Symptoms
We need to use a separate service user to create groups in a special OU in our AD. In the K2 help files it says the account to create groups needs to have system operator permissions. Unfortunately I will not get these permissions because they are quite high level and for instance will grant this user the permission to log on locally to the domain server and shut it down.
We granted the permissions to create modify and delete groups in the respective OU using the "Delegation of Control Wizard". Currently I can create groups using the service instance when this service instance is set to static (unfavourable due to security problems) and the SmartObject Service Tester. When I use the same SmartObject in the process it actually creates the group, but then the process goes into error because some permission is missing. Unfortunately it is not clear which permission is missing. We don't have the possibility to see what is happening in the code of this method which would most likely show us what it tries to do. The error message I get is too high level to identify the missing permission:
Message: The user does not have the sufficient permissions to perform this operation. Please ensure you have Account Operator or Administrator permissions. ServiceName: Account Management Service ServiceGuid: cd3804d6-973d-4de4-bf78-8427f6761011 InnerExceptionMessage:
Diagnoses
I tried to reproduce this using the following steps on a Denallix VM:
1) Create a new user, I called it AMU@denallilx.com (for Account Management User)
2) Leave this user's group as is (part of Domain Users group by default).
3) When you now edit the Account Management Service Instance and set it to Static and use this new user's credentials, create a SMO from it then try to create a new User/Group, it works.
This behaviour is very weird, because it shouldn't work. You need Account Operator permissions according to the KB article -
https://help.k2.com/onlinehelp/k2blackpearl/userguide/4.6.10/webframe.html_npd01.html
We also tried to reproduce using K2 Studio:
Steps:
Created a workflow with a DataField to use as the Group Name.
Added a SmartObject Event for the "ADM User" SMO to create a group, using the DataField as the "Name" input mapping.
Open the SmartObject Event again (right-click>properties) and on the Event General Properties change the "Run as" to denallixadm
Deploy the workflow
Start the workflow using WorkSpace and specify a group name in DataField.

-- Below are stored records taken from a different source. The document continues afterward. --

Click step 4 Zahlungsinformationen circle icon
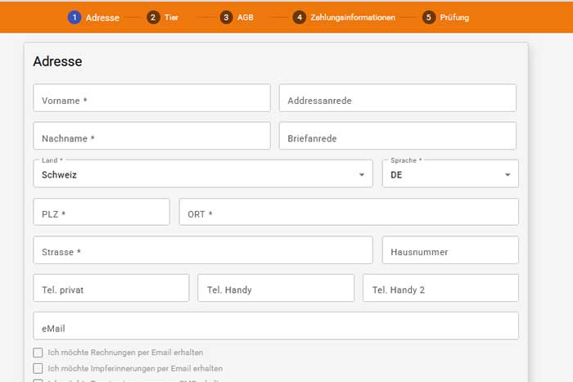Viewport: 573px width, 382px height. [300, 17]
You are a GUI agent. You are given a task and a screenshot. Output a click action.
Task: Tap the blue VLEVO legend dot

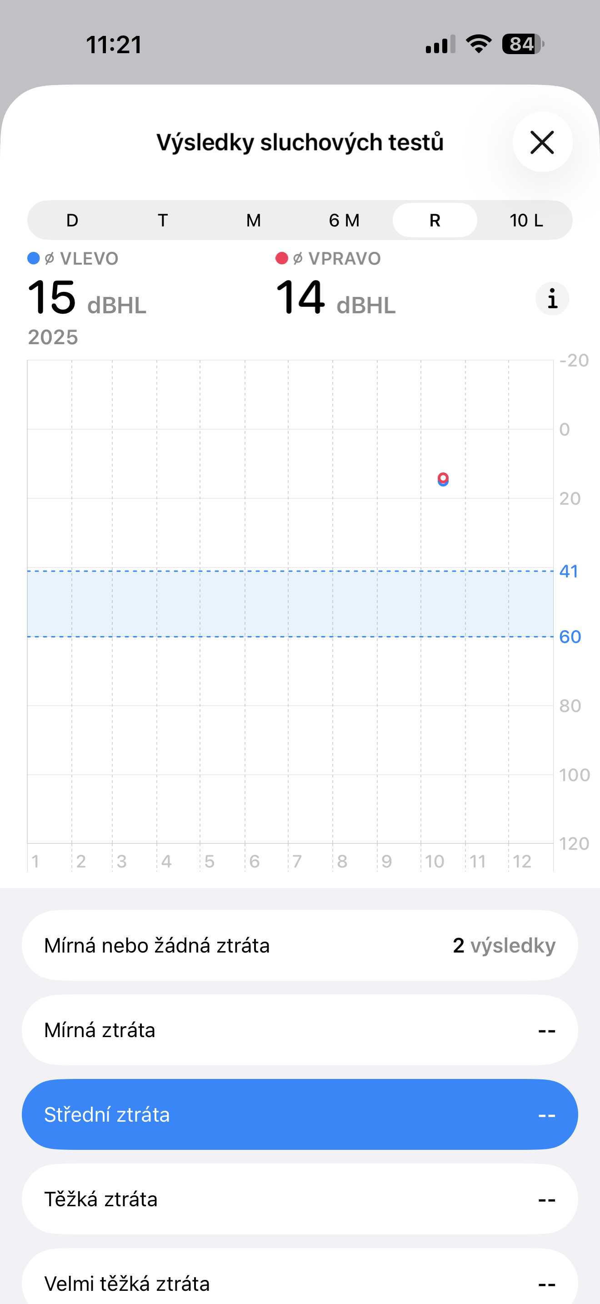tap(33, 259)

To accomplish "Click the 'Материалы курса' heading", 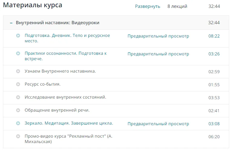I will [33, 5].
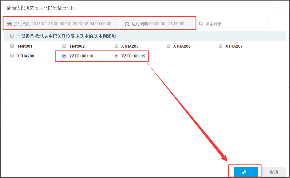Select the XTHA205 checkbox
Viewport: 290px width, 178px height.
pos(116,46)
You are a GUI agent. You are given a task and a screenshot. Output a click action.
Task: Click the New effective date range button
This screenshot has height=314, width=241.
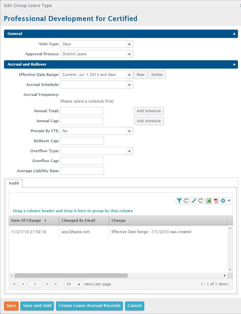point(140,75)
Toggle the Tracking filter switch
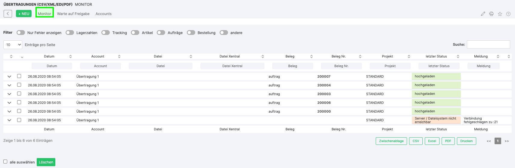The width and height of the screenshot is (515, 168). click(x=106, y=33)

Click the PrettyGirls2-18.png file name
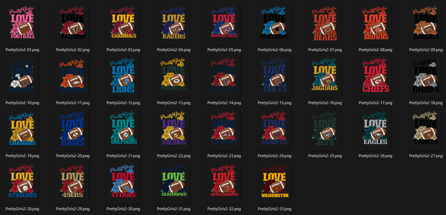pyautogui.click(x=426, y=103)
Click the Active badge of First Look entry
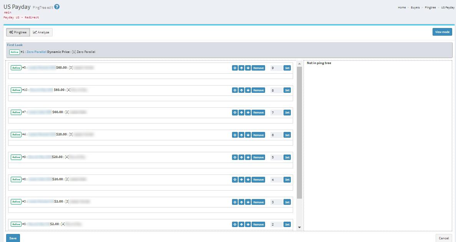Image resolution: width=456 pixels, height=242 pixels. click(14, 52)
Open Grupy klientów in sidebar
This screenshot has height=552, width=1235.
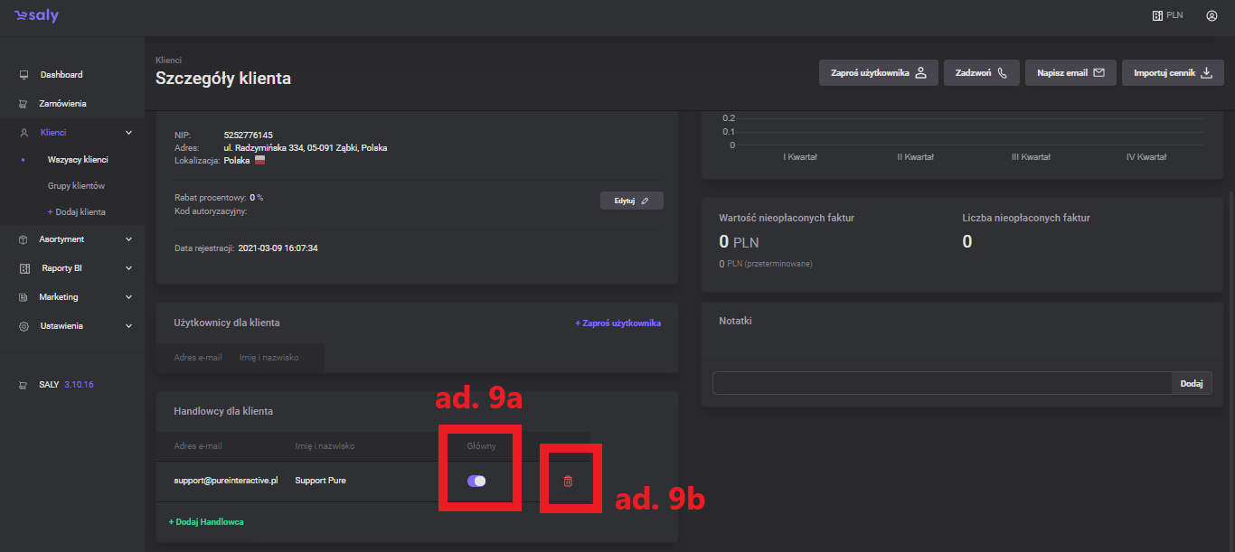76,186
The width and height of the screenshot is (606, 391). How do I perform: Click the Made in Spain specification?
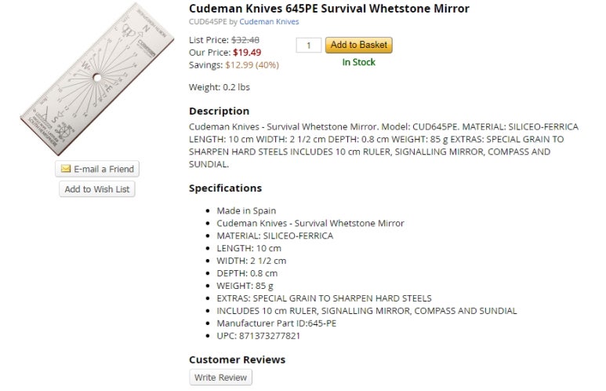[x=246, y=210]
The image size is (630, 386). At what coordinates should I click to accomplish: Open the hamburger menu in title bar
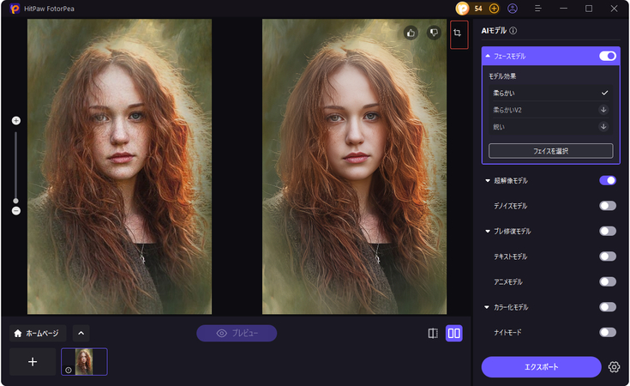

The group should be successfully created in AD.
To test, change the "Run As" user to something else e.g denallixob and deploy.
When running the workflow it will give error message "The user does not have the sufficient permissions to perform this operation"
Note: There is a bug in Designer that does not allow you to Configure Credentials on an event. You will have to use K2 Studio or K2 for Visual Studio.
---
The biggest difference between our environment and your environment is that you are using Kerberos.
Resolution
So eventually we sent the ticket to the developers to ask what exactly the Account Management Smart Broker does when creating/getting details from Active Directory, and this is their response:
The Account Management Service Type makes use of System.DirectoryServices.AccountManagement component of the .Net framework for all AD related changes. We simply pass parameters (i.e. Group name, OU to use, Username, etc.) to this API to execute the task. The exact way the API does this is unknown.
To assist in the investigation you may need to enable AD auditing as per https://technet.microsoft.com/en-us/library/cc731607(v=ws.10).aspx
I believe after enabling the auditing as per above, the customer was able to resolve this issue internally.